Formation

Forte mobilisation pour sauver la Haute Ecole de musique

A Neuchâtel, étudiants et professeurs contestent la décision du Conseil d’Etat de fermer la Haute Ecole de musique. Ils dénoncent une mesure contre-productive sur les plans économique et culturel

Mardi, le château de Neuchâtel a été pris d’assaut par des élèves et enseignants de la Haute Ecole de musique (HEM), venus accueillir en musique les députés au Grand Conseil pour leur session du budget. L’opération visait à protester contre la décision du Conseil d’Etat de fermer l’institution en 2021.

Cette mesure budgétaire fait partie intégrante du programme de la législature 2018-2021, présenté vendredi. Elle permettra au canton d’économiser 2,2 millions de francs par année, a expliqué la conseillère d’Etat Monika Maire-Hefti. Un chiffre que les défenseurs du site neuchâtelois, rattaché à la HEM de Genève, contestent. Réunis en conférence de presse mardi matin, les professeurs et étudiants dénoncent «une mesure contre-productive, tant sur le plan financier que culturel».

Une économie contestée

Ces derniers jours, la contestation a pris de l’ampleur grâce à la diffusion d’une pétition en ligne signée par 15 000 personnes, et aux messages de soutien de musiciens renommés, comme la pianiste Martha Argerich. Mais mardi, c’est l’efficacité de cette mesure économique qui a fait débat. «Nous demandons au Conseil d’Etat de rétablir la vérité sur les conséquences financières d’une telle disparition», a lancé Petru Casanova, le président de l’Association des étudiants.

Le gain pour le canton est en effet bien inférieur à 2,2 millions, explique Simon Peguiron, pianiste à la HEM. «L’institution, qui partage ses locaux avec le Conservatoire, ne verserait plus de loyer à l’Etat, sans compter la perte de recettes fiscales.

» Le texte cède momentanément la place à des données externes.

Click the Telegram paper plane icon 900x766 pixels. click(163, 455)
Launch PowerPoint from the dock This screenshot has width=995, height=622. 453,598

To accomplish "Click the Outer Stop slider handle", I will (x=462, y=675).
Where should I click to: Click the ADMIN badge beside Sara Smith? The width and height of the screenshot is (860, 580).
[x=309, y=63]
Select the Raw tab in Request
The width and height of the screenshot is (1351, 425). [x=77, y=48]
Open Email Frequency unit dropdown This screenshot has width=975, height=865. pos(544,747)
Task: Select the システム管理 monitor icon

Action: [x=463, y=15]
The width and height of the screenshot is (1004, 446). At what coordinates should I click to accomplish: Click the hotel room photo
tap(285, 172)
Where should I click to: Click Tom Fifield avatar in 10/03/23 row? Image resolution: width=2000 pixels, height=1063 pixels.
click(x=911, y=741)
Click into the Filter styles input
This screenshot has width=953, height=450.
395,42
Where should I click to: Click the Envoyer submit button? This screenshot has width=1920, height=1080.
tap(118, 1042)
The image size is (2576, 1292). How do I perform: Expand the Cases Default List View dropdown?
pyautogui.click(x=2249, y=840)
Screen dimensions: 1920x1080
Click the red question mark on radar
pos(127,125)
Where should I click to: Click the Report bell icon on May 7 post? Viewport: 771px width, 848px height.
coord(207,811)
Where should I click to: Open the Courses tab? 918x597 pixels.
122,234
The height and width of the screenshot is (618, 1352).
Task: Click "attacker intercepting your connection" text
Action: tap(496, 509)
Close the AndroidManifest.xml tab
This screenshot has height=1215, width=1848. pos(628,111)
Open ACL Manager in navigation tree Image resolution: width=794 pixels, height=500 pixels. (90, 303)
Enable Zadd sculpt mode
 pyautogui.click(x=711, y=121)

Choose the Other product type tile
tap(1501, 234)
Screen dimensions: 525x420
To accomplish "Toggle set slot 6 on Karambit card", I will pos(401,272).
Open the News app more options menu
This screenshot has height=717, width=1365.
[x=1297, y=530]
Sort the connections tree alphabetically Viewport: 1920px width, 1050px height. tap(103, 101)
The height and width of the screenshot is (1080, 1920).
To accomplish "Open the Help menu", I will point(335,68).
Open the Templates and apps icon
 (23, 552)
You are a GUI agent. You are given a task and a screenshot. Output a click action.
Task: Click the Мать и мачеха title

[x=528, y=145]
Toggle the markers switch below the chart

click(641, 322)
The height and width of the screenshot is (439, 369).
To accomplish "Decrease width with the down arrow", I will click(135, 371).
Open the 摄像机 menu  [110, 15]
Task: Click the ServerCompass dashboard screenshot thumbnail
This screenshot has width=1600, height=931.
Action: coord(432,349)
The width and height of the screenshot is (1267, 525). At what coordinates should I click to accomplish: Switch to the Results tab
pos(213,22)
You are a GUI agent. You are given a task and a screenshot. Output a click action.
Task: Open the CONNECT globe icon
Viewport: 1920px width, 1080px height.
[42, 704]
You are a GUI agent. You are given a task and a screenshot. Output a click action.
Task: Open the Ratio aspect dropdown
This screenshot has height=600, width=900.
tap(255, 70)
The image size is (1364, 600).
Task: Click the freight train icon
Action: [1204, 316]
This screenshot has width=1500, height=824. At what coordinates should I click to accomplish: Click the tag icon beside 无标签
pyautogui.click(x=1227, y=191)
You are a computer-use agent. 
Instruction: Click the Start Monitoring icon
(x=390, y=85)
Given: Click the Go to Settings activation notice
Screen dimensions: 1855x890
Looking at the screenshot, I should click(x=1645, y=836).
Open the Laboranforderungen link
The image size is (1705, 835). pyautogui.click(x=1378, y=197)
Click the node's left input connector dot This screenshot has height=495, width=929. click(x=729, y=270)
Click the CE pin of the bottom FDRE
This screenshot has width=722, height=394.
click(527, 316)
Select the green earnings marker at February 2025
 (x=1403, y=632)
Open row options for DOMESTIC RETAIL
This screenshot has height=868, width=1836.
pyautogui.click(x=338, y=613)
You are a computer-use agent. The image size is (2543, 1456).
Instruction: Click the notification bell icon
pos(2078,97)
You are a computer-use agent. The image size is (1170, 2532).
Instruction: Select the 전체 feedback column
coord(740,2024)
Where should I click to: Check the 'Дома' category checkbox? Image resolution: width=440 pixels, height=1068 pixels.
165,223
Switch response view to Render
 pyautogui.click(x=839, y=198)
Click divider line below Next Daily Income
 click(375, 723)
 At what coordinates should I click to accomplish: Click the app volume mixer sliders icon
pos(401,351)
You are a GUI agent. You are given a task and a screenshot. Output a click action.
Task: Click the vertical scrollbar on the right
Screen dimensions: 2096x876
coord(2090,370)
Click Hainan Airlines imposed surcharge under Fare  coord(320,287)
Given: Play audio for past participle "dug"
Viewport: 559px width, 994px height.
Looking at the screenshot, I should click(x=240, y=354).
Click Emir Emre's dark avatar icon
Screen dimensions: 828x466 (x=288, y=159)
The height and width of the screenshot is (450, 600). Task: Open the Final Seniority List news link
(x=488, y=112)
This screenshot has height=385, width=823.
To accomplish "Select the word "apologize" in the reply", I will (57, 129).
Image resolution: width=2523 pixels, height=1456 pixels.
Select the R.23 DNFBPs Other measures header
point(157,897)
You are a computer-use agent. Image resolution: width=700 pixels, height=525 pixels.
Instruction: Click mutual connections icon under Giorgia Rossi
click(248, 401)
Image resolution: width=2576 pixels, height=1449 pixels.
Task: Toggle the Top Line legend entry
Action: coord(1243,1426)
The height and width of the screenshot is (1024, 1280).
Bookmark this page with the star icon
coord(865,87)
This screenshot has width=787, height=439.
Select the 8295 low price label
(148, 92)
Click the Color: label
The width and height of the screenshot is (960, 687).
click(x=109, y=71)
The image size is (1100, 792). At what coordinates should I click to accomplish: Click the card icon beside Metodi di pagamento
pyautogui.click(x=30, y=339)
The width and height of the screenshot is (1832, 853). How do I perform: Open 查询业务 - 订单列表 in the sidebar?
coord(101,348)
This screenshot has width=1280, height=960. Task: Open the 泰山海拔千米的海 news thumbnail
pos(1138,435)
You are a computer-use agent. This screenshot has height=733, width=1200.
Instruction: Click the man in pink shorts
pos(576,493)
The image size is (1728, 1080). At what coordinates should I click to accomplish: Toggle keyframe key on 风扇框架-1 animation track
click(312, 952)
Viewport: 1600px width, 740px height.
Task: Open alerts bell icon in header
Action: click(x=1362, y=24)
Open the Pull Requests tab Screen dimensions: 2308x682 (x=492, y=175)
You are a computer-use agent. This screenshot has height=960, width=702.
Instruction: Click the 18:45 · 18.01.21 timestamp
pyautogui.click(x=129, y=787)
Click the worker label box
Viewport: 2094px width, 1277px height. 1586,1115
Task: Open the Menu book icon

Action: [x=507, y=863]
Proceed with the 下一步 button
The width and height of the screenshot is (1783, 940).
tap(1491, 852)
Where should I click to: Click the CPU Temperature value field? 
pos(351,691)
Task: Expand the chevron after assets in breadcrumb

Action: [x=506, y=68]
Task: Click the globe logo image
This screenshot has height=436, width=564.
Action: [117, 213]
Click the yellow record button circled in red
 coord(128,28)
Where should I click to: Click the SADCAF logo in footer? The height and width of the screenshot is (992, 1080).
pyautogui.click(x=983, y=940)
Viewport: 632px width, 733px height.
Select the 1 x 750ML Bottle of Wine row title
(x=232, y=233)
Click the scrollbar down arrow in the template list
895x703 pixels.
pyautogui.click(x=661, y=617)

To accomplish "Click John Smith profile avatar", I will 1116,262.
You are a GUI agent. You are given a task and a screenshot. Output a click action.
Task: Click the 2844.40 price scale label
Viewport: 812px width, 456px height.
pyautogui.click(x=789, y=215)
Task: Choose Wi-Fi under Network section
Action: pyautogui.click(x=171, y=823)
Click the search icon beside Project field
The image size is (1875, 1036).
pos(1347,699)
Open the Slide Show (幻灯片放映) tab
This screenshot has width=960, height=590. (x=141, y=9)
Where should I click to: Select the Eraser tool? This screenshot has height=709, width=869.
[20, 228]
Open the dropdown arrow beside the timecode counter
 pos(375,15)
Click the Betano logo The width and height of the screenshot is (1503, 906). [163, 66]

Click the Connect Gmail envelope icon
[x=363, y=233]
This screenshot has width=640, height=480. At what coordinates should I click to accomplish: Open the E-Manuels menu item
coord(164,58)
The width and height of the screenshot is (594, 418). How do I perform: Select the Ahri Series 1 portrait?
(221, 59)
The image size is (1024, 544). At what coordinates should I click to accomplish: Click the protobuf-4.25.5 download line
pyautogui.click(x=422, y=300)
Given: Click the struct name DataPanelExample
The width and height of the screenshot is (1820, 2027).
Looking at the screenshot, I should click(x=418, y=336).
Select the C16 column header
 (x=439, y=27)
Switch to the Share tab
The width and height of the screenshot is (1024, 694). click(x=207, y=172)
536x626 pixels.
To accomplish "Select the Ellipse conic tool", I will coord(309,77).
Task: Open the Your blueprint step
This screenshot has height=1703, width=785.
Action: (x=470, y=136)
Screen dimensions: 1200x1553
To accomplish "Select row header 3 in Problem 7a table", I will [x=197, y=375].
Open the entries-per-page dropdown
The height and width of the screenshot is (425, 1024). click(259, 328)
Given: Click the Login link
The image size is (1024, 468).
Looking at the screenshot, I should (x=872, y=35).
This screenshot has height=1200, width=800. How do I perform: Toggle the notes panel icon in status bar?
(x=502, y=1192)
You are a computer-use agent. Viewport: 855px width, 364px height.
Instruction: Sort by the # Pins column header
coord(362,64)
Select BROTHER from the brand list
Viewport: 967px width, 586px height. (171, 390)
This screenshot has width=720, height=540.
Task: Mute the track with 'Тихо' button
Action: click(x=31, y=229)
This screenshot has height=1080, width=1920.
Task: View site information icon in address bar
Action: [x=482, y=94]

Les retombées directes tournent plutôt autour des 700 000 à 800 000 francs», estime-t-il.

Les enseignants craignent une précarisation du travail

De son côté, Monika Maire-Hefti réaffirme la nécessité d’appliquer cette décision difficile, au vu de l’état des finances du canton. «Sur 100 étudiants, seuls 18 sont Suisses, et 2 Neuchâtelois.» Dans les autres hautes écoles de musique suisses, les étudiants neuchâtelois sont tout de même «une vingtaine», relativise Ambroise de Rancourt, pianiste français formé à la HEM. Et pour chacun d’entre eux, le canton verse de toute façon une contribution de 35 000 francs.

La conseillère d’Etat assure que tous les étudiants en formation pourront terminer leur cursus d’ici à 2021. Pour Marc Pantillon, professeur de piano à la HEM, l’établissement risque bientôt de ressembler «à un mouroir plus qu’à une école». Du côté des enseignants, on craint une précarisation du travail. «Nous sommes engagés pour la plupart à temps partiel. J’imagine que notre taux sera renégocié chaque année, jusqu’à atteindre zéro», déplore Simon Peguiron.

Interpellations au Grand Conseil

La mobilisation a permis d’amener la question jusqu’au Grand Conseil. Deux interpellations ont été déposées mardi par le PLR et le groupe vert’libéral-PDC. Le groupe libéral-radical demande notamment au Conseil d’Etat de faire la lumière sur l’évolution du nombre d’étudiants suisses et étrangers. Ainsi que d’évaluer le coût de solutions alternatives à la fermeture définitive de l’école. Le programme de législature du gouvernement sera, quant à lui, discuté au Grand Conseil dès le début de 2018.